=== Extrait du texte ===
===
On peut imaginer que des personnes qui ne sont pas réellement dans le besoin fassent la manche. On peut admettre que la mendicité rapporte mieux qu’un Smig et certains parlent de dizaines de dinars par jour. Mais personne ne pouvait penser que des affiliés de la CNSS puissent s’y adonner. La révélation est sortie de la bouche de Khalil ZAOUIA, ministre des affaires sociales, qui a déclaré hier dans une émission sur Attounissia TV que «15 % des mendiants sont affiliés à la CNSS »
Combien sont-ils en tout et pour tout ? Quelle est exactement leur situation vis-à-vis de la CNSS ? Comment est –on arrivé à le savoir ? Le ministre ne l’a pas précisé parce que tout bonnement la question ne lui a pas été posée. Mais à priori, il est quasiment impossible de recenser les mendiants sur l’ensemble du territoire et de vérifier avec exactitude leur situation vis-à-vis des autorités et des organismes sociaux. Dans aucun pays au monde, une enquête sur la mendicité n’a pu aboutir à des résultats aussi précis.
Nonobstant son bien-fondé, la révélation du ministre des affaires sociales laisse supposer pour le moins cette explication : elle réside dans les comportements maladifs de certaines personnes qui, quoique disposant des moyens de mener une vie décente, s’abaissent à des niveaux dégradants au détriment de leur dignité et de leur amour propre.
On vit malheureusement dans un monde où l’attachement à la matière est si obsessionnel qu’on ne recule devant rien pour l’amasser et la cumuler. Pour les uns, l’opportunisme et le « lèche –bottes » sont des comportements ordinaires et payants. Pour les autres, la prostitution, la corruption et les malversations permettent de vivre au dessus de ses moyens.
Et pour une minorité, la mendicité est une activité comme toute autre. Pour cette dernière catégorie, la tendance n’est pas seulement dans la manche. Chaque fois qu’il s’agit d’une aide sociale aux démunis, ils sont les premiers à la réclamer en fabriquant des documents et en inventant des histoires. Chaque fois qu’il s’agit de dédommager des victimes, ils se prévalent d’une fausse qualité. La mascarade des certificats médicaux délivrés à des soi-disant blessés de la révolution en est une illustration écœurante.
===
=== Extrait de données ===
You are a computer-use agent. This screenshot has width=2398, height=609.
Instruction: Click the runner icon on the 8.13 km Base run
===
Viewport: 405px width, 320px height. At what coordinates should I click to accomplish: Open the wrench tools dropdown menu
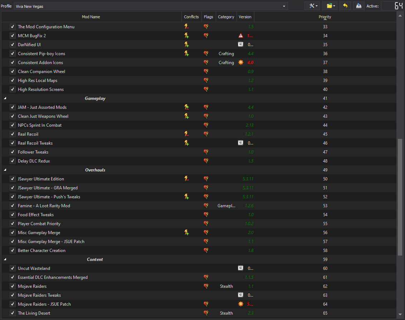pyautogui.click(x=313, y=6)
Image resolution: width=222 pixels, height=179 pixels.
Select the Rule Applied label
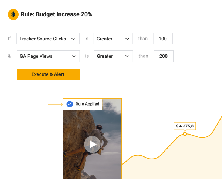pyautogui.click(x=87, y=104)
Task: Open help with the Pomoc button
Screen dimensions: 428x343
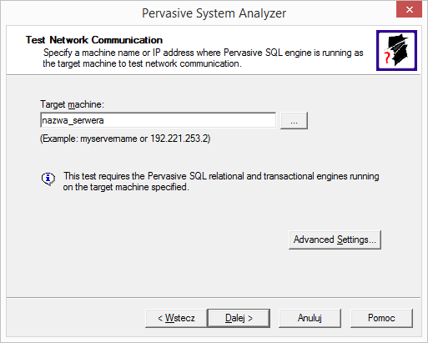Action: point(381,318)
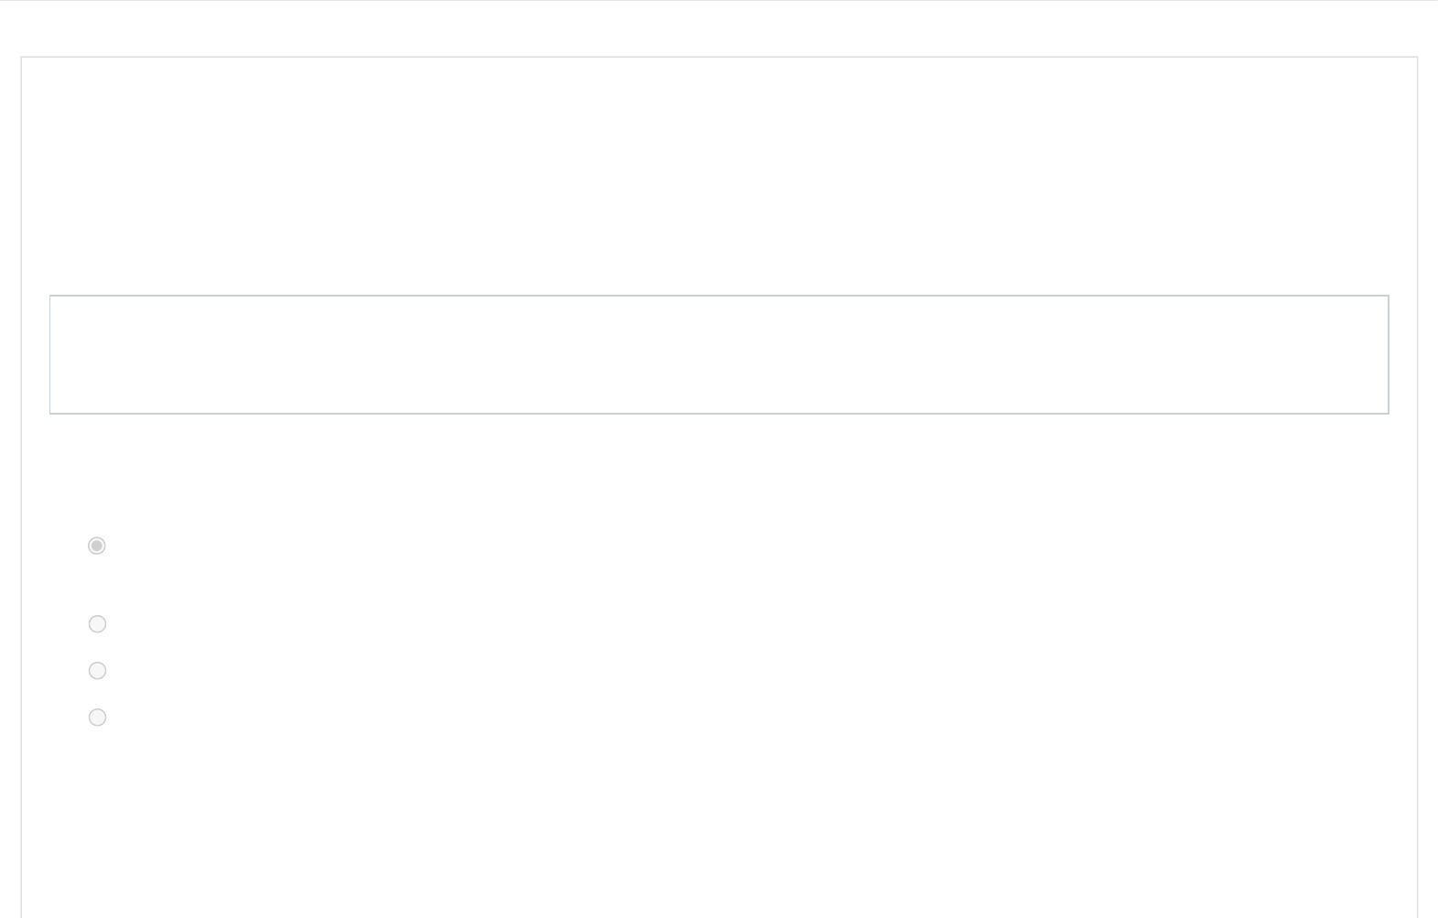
===
=== Consigne 1 ===
Dressez la liste des pratiques énumérées dans le paragraphe de l'extrait du texte qui commence par « On vit malheureusement ».
=== Consigne 2 ===
Recopiez sans modification le passage de l'extrait du texte qui commence aux mots « On vit malheureusement » et se termine après « une illustration écœurante. ».
Les items n'interviennent en rien dans ce travail.

=== Réponse finale 1 ===
l'opportunisme
le « lèche –bottes »
la prostitution
la corruption
les malversations

=== Réponse finale 2 ===
On vit malheureusement dans un monde où l’attachement à la matière est si obsessionnel qu’on ne recule devant rien pour l’amasser et la cumuler. Pour les uns, l’opportunisme et le « lèche –bottes » sont des comportements ordinaires et payants. Pour les autres, la prostitution, la corruption et les malversations permettent de vivre au dessus de ses moyens.
Et pour une minorité, la mendicité est une activité comme toute autre. Pour cette dernière catégorie, la tendance n’est pas seulement dans la manche. Chaque fois qu’il s’agit d’une aide sociale aux démunis, ils sont les premiers à la réclamer en fabriquant des documents et en inventant des histoires. Chaque fois qu’il s’agit de dédommager des victimes, ils se prévalent d’une fausse qualité. La mascarade des certificats médicaux délivrés à des soi-disant blessés de la révolution en est une illustration écœurante.